ノーベル医学生理学賞

 報道によれば、今年のノーベル医学生理学賞C型肝炎ウイルス研究関係の3氏に決定したようである。肝臓病を臨床の主たるフィールドとしてきた人間であるので少し感想など。
 C型肝炎ウイルスが同定されたのは1989年のことで、それに成功したのはカイロン社というヴェンチャー企業であるということであった。その報を聞いたときにまず感じたのが、臨床研究もついにビジネスの対象になってしまったのだなということであった。
 B型肝炎ウイルスが特定された後でも、相変わらず輸血後肝炎は頻繁におきていたので、当然、B型肝炎ウイルス以外に輸血後肝炎をおこす未知のウイルスが少なくとも一つ以上は存在することは明らかであったわけであり、世界中の肝炎研究者がその発見をめぐって覇を競っていた。もちろん日本でもそうで、わたくしの周囲にも、その競争に参加している先生もいた。しかし、長年肝炎の研究にたずさわっていた基礎医学臨床医学の分野の人間からではなく、明確にビジネスとして未知のウイルスの発見に挑戦し、それに成功した企業が出たということが、時代が変化したことを思わせた。
 このウイルスの同定が臨床的にきわめて意義深いものであったことは明らかで、まず検査試薬が開発されることにより、輸血後肝炎はほぼ発生することがなくなり(このことによって、輸血後肝炎を起こすウイルスはB型、C型の二種だけであることも明らかになった)、その後のウイルスの増殖様式に解明により種々の治療薬が開発され、現在では2ヶ月間の飲み薬の服用によりウイルスを根絶されることがほぼ100%可能になってきているのであるから、これが受賞に値する立派な業績であることは論をまたない。
 カイロン社C型肝炎ウイルスを特定という報が聞こえてきてしばらくすると今度はその発見者が、「ひょっとすると自分はノーベル賞がもられるかも」と思ってビジネスの世界を出て、研究者生活にはいったというような話がきこえてきて、人間というのはそういうものなのかなあという感慨をもった。
 今回の3名の受賞者の内のホートン氏はカイロン社出身とあるからおそらくはわれわれの耳にはいってきたのは氏の話であったのかもしれない。
 ブランバーグがオーストラリア抗原を見出したのが1964年で、これは後にB型肝炎ウイルスと関連することが明らかになり、1976年にノーベル賞を受賞することになるわけであるが、発見から10年ちょっとである。一方、C型肝炎ウイルスの同定は30年以上前のことであるので、わたくしもカイロン社のエピソードのことなどとっくに忘れていた。

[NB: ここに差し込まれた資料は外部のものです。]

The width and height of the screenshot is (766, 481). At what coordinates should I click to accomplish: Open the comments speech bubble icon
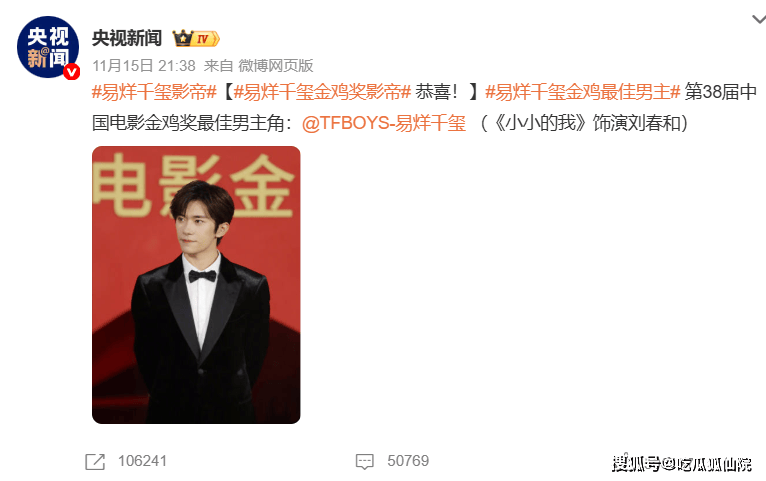pos(364,461)
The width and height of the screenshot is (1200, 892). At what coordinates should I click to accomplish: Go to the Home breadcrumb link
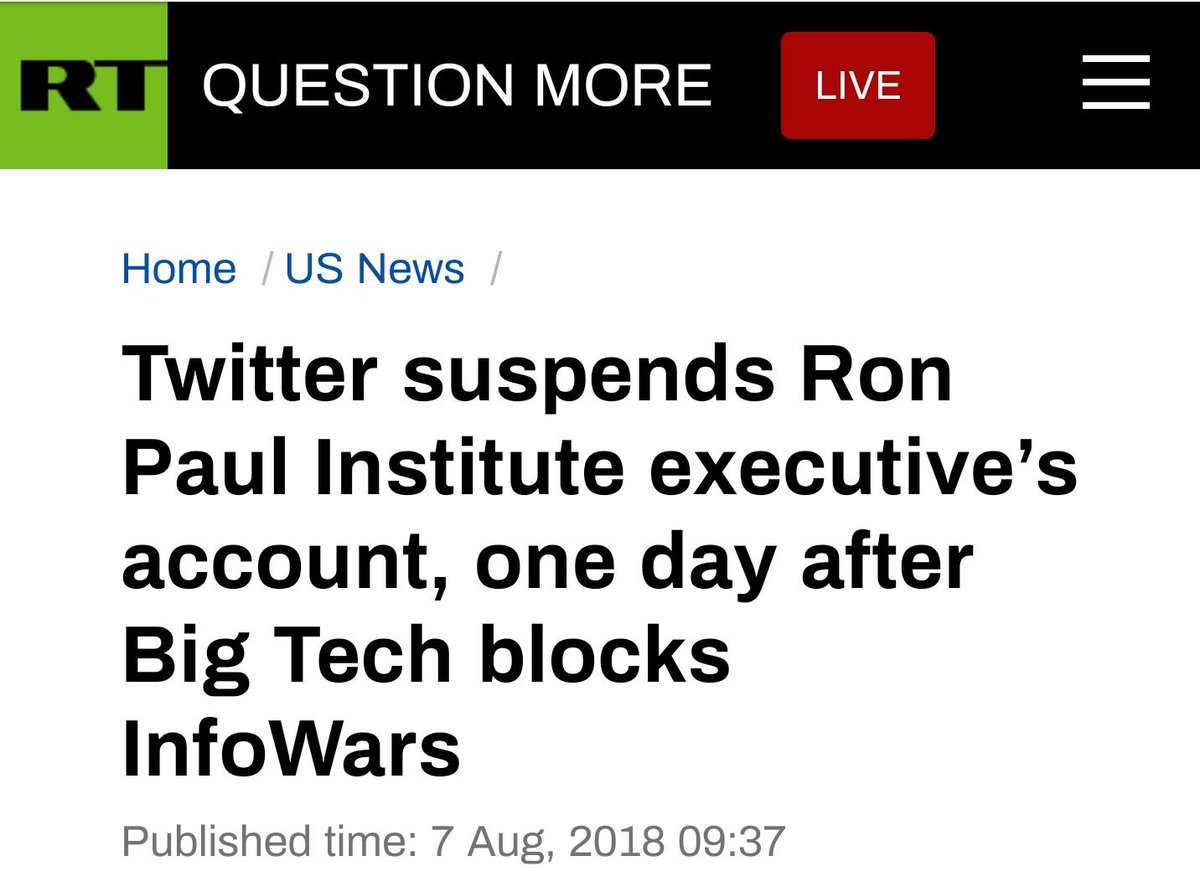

 おそらくこれが受賞対象になったのは、最近のC型肝炎治療薬の劇的といっていいような開発の進展との合わせ技ということでもあり、それで30年という時間を要したのかもしれない。
 わたくしが臨床研修をはじめたのは1973年、まだB型肝炎ウイルスではなくAu抗原という呼び方が普通だった時代で(研修医として受け持ったまだ20代の女性の肝硬変患者がAu抗原陽性であるという検査結果が届いたときの驚きをいまだに覚えている)、それからほぼ50年前、B型肝炎も経口剤でコントロール可能となり、C型肝炎も経口剤でほぼ100%根治可能という時代になった。これからの肝臓医は何もみていけばいいのだろうかという話をよくきくようになった。もちろんアルコールによる肝疾患はある。しかしアルコール依存症の治療は敗北の歴史であり、その専門家もかなりがアルコール症の治療にさじをなげてゲーム依存に向かおうとしている。後は生活習慣病である。肥満による脂肪肝の一部が進行して肝硬変から肝癌にいたることがある。しかし、肝疾患の主な原因はB型C型の肝炎であったことは間違いない事実で、それが臨床のフィールドからほぼなくなって、あとはお酒をやめましょうとか痩せましょうといった生活指導しかないということになると、臨床肝臓病の分野は随分と地味で人をひきつけない分野になっていくのではないかと思う。
 臨床にたずさわってそろそろ50年。ちょうど、いい時期に臨床肝臓病にかかわったことになるのかもしれない。